A vida além da morte
A partir das
origens, o mistério da morte perturba a fantasia do homem. Ele não consegue
compreender como um ente que até há pouco comia, falava, caminhava, de repente
se fechasse num silêncio imóvel. Daí a suspeita de um tipo de magia: o morto
era em realidade uma entidade maléfica, um demônio decidido a retornar à vida,
roubando a alma dos outros. No mundo primitivo acreditava-se que a alma pudesse
sair através da respiração e do sangue. Portanto, para reconstruir a alma, era-
necessário sugar o sangue de outros. As religiões valorizavam a existência de
uma vida além da morte. As populações da faixa médio-européia eram
particularmente sensíveis ao problema. Sobretudo pela divisão entre as duas.
Igrejas, a católica e a ortodoxa, com as suas concepções opostas da
sobrevivência dos corpos depois da morte. A Igreja católica atribui aos corpos
dos santos mortos uma conservação eterna. Isso exclui a decomposição. A
integridade do corpo depois da morte torna-se, portanto, um prêmio. Segundo os
ortodoxos, no entanto, são os corpos dos ímpios e pecadores que não se
decompõem, conservando-se íntegros, a fim de expiarem seus pecados. São
considerados tão maus que a própria terra recusa abrigá-los. Essa divergência
provoca nas almas sensíveis um desdobramento ansioso. A conservação do corpo
depois da morte é um prêmio ou um castigo? Essa interrogação se torna
inquietante.
A ideia da
aniquilação total é pavorosa, assustadora. Não será isso o início da desejada
imortalidade? Essa dupla tendência é a chave do fenômeno vampírico: angústia de
morrer e fascinação da morte; esperança de sobreviver e medo de que uma vida
corpórea depois da morte signifique danação. Ajunte-se a isso o instinto
elementar da sobrevivência, com a sua agressividade e avidez cruéis. É aqui que
nasce o vampiro.
Foi
sobretudo no século 18 que a crença nos vampiros se difundiu, como uma epidemia
de terror, dos Bálcãs à Europa Ocidental. "Entre 1730 e 1735 — escreve
Voltaire — não se falava de outra coisa senão de vampiros. Em toda parte eram
descobertos, seus corpos eram traspassados, queimados nas fogueiras. O padre
Calmet, prior de uma abadia com 100 mil libras esterlinas de renda, publicou
histórias de vampiros com a perfeita anuência da Sorbonne."
Voltaire
continuava glosando a moda vampírica, e se aproveitava dos conhecimentos e i
informações do abade que o hospedava (aliás, com uma gentileza exemplar).
Abasteceu-se de sua grande biblioteca durante o tempo em que permaneceu na
abadia.

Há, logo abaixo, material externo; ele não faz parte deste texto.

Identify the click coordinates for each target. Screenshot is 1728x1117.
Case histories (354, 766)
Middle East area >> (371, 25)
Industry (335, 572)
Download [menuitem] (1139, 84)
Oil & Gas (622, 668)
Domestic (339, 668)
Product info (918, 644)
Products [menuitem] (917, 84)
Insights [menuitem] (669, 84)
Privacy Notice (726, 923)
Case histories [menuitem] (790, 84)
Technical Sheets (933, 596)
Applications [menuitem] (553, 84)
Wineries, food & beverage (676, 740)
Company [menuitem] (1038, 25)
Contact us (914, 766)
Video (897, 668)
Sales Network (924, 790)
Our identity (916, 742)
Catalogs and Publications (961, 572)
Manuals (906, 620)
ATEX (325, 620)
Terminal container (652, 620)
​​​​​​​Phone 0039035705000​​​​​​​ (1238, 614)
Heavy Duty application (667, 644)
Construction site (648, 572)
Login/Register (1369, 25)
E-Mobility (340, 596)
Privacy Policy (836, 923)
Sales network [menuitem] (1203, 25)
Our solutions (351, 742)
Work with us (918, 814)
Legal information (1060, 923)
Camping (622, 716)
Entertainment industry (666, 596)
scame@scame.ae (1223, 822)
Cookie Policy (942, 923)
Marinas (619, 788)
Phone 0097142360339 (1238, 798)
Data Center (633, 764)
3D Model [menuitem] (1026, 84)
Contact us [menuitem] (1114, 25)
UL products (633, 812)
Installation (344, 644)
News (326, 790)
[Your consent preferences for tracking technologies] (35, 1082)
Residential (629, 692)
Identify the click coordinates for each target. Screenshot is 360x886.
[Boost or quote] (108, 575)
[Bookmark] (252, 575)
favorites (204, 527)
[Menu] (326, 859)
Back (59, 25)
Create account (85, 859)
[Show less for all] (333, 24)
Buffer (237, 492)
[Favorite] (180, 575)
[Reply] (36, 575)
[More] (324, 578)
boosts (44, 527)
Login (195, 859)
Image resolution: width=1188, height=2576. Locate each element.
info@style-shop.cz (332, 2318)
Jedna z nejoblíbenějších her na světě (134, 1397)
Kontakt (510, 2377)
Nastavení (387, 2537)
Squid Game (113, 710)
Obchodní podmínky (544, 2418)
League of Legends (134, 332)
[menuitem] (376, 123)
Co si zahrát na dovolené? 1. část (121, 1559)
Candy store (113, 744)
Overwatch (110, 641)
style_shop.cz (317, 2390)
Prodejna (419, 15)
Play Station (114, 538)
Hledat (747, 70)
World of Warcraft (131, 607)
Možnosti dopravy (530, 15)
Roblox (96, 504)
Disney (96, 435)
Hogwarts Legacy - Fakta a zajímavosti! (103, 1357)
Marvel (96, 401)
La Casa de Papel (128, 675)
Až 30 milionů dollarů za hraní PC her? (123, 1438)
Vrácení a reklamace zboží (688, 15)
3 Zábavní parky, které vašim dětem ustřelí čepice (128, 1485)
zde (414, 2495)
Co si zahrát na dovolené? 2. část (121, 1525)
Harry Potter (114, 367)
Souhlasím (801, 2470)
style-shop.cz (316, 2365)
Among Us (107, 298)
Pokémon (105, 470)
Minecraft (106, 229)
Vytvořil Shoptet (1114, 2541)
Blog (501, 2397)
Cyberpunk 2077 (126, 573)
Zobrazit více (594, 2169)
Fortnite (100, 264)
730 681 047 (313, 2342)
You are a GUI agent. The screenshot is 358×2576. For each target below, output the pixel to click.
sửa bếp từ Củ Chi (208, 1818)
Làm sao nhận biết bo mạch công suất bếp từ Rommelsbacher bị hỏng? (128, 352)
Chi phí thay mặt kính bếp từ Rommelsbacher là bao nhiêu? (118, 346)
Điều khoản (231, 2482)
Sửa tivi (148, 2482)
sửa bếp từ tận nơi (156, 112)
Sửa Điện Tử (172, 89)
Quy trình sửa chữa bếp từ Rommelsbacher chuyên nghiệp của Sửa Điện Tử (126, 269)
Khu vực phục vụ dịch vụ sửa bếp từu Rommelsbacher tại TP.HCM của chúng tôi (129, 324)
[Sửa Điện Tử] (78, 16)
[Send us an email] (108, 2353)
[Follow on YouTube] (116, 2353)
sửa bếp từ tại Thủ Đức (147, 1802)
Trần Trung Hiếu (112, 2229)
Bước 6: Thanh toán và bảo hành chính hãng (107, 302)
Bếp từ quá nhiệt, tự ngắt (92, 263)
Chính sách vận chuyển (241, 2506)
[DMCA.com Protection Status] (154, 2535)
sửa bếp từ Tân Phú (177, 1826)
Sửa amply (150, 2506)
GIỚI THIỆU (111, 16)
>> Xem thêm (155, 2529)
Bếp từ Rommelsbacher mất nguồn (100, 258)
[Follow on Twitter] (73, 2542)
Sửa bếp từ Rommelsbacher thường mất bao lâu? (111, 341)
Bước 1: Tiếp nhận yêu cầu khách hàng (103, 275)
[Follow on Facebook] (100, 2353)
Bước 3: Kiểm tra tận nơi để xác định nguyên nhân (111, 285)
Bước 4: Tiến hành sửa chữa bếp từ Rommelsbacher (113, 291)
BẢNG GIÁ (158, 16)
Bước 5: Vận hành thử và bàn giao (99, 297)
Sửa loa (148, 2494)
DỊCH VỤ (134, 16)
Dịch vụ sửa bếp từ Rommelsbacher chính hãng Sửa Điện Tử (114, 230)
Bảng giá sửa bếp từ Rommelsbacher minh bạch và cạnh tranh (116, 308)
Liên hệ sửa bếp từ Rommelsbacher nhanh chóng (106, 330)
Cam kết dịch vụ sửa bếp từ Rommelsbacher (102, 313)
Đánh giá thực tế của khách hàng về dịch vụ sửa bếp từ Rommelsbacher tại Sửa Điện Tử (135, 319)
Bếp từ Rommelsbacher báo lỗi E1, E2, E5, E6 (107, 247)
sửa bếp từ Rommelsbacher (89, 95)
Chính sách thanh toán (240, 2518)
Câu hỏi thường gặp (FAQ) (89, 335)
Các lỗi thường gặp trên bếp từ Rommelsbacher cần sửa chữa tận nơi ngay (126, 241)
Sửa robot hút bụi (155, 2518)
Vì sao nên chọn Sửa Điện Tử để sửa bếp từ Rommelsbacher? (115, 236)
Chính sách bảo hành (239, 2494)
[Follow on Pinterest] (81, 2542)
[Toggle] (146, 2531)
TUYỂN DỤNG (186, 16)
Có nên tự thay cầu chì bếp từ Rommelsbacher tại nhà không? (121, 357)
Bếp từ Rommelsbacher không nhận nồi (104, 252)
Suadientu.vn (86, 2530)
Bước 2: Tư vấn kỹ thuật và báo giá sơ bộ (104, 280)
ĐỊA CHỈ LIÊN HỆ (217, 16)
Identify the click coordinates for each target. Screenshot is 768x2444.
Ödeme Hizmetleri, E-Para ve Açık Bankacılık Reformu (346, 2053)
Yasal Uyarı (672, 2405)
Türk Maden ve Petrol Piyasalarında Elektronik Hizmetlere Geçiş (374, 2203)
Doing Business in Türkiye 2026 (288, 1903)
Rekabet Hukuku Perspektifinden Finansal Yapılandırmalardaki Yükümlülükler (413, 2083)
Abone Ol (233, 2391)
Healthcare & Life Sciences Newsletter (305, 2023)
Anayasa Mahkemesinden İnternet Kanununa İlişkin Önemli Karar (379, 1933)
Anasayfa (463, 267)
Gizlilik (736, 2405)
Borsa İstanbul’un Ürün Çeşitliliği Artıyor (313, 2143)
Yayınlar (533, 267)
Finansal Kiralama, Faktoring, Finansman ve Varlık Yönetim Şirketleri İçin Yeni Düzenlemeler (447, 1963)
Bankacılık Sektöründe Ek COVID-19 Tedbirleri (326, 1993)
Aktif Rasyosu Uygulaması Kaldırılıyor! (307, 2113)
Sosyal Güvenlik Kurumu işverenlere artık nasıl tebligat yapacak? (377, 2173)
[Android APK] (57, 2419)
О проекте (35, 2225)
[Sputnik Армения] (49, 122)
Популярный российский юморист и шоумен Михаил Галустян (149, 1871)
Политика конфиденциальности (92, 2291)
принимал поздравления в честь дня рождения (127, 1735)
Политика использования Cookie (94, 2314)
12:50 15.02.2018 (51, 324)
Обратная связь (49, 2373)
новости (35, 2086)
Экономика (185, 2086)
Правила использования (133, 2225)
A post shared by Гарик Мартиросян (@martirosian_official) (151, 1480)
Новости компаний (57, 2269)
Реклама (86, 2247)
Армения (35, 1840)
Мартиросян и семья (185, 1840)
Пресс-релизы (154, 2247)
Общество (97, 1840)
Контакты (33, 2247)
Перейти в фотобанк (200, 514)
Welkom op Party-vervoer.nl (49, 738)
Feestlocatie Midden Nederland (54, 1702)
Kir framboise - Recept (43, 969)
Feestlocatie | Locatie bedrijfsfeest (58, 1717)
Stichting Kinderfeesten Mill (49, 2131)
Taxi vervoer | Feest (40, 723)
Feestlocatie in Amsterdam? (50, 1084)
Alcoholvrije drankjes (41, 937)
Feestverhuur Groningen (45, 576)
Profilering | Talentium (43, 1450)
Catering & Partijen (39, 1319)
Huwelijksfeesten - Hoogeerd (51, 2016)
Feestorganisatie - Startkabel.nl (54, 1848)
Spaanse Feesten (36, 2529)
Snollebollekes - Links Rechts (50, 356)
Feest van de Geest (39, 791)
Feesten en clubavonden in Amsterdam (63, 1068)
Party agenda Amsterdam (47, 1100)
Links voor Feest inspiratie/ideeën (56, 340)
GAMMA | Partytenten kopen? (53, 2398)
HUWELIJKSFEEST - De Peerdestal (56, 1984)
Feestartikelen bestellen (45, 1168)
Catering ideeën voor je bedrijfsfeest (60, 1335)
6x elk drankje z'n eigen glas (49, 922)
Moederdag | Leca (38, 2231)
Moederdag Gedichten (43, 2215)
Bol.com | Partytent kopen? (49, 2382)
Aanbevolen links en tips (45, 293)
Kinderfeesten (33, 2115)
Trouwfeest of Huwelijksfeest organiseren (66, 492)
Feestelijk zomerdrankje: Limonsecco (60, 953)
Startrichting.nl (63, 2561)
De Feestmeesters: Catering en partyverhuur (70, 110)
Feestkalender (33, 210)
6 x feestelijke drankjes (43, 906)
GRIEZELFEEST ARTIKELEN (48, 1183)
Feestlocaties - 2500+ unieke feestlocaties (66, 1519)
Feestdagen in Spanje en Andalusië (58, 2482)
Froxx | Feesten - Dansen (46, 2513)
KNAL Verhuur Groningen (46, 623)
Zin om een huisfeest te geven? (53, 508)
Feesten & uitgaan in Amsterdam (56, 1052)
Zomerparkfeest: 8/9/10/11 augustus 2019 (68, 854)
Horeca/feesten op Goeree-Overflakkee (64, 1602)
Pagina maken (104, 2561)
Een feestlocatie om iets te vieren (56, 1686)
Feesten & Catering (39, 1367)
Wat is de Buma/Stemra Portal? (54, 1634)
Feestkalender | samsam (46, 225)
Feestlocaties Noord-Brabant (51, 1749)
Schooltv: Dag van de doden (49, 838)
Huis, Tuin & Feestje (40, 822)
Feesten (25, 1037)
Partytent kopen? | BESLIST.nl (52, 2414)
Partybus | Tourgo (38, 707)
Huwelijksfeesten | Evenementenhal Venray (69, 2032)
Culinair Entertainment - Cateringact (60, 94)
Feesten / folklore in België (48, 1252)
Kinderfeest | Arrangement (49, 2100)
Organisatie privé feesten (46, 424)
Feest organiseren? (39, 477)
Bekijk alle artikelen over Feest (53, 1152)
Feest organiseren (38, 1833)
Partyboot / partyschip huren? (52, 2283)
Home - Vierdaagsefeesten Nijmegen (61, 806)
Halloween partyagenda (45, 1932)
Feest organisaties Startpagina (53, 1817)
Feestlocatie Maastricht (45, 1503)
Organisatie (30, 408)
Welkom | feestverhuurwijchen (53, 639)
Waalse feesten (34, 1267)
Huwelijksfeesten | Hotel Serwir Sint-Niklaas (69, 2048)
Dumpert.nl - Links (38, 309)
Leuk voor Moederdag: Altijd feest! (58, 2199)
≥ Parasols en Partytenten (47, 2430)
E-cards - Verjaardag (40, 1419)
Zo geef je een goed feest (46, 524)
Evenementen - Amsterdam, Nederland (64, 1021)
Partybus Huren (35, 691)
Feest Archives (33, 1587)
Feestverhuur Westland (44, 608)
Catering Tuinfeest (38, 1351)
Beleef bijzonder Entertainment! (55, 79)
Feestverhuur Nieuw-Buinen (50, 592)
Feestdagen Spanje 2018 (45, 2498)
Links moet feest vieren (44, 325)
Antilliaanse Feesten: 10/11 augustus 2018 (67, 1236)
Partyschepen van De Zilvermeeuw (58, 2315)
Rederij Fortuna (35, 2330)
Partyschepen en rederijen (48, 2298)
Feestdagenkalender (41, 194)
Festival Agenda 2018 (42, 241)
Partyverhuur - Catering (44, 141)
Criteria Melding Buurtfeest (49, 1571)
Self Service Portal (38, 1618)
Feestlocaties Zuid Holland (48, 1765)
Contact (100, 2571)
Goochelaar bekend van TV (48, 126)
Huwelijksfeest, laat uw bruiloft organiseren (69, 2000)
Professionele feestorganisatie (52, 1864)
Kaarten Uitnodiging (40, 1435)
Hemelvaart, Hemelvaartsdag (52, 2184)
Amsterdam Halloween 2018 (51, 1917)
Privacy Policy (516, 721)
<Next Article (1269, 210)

Calmet, a propósito, foi a vítima favorita dos filósofos iluministas,
por causa de seu livro Dissertations sur
les Apparitions des Esprits et sur les Vampires, editado em 1749,
abundantemente citado, pois é um dos três ou quatro textos existentes sobre ò
assunto.
Morto duas vezes
O abade
Calmet escreveu também uma enorme História
Universal e outras obras importantes. Mas a sua fama se deve mais às crônicas
sobre vampiros, através de episódios isolados. Incluía aí divagações médicas,
religiosas e filosóficas. Por exemplo, a história do pastor de Blow, na Boêmia
(Checoslováquia). Depois de morto, reapareceu e mordeu oito pessoas, que
morreram em seguida. Os habitantes da aldeia o desenterraram e o atravessaram
com uma lança pontiaguda, mas o vampiro ria e escarnecia dos cidadãos.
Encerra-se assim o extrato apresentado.